This is not isolated to just shooting it is related to movement as well. Players are impeded somewhat with movement in Battlefield 6 but not by enough to prevent them from dancing left and right rapidly during engagements (I mentioned something like this in my last post about A and D dancing within close range fire fights and how I was able to get the better of many players by just moving left and right randomly and shooting). The problem with this is that it makes the game into something similar to a movement shooter, rather then the focus being based around: spatial awareness, situational awareness, gun parameters, firing potential and so on it’s just random movement to fake out your opponents aim and outlast their ammo count all while using a high RPM low recoil meta and what’s worse all of this is macro friendly. This all goes full circle with the other player doing the same thing as a means to try and dance between the opponents bullets and outlast their ammo count. Yes, we can all agree that movement shooters exist but not every game is a movement shooter and it doesn’t make it low skill or a noob game when it’s not, that is a very myopic point of view that I have heard people express and it does not align with reality.
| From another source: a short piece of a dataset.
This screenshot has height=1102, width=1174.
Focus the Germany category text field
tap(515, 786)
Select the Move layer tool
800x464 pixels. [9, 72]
To be clearer I am not saying no strafing, no jumping and only running and walking I am saying the movement implementation should be based around locomotion that is inline with the established aesthetic or motif e.g. I need to get from here to there or I need to strafe while shooting to provide covering fire for my team as we advance across this road. If power moves like sliding are to remain then it should be more like skidding with the ability limited based on surface, angle, running speed, vector (to prevent taking several running steps to the left and sliding to the right) and possibly health. Dependent on the surface it should also create dust and debris (or water splashes if the surface is very wet) to obscure your vision with the camera shaking or rotating accordingly to provide a disadvantage to an advantage and make it more situational as well as atmospheric.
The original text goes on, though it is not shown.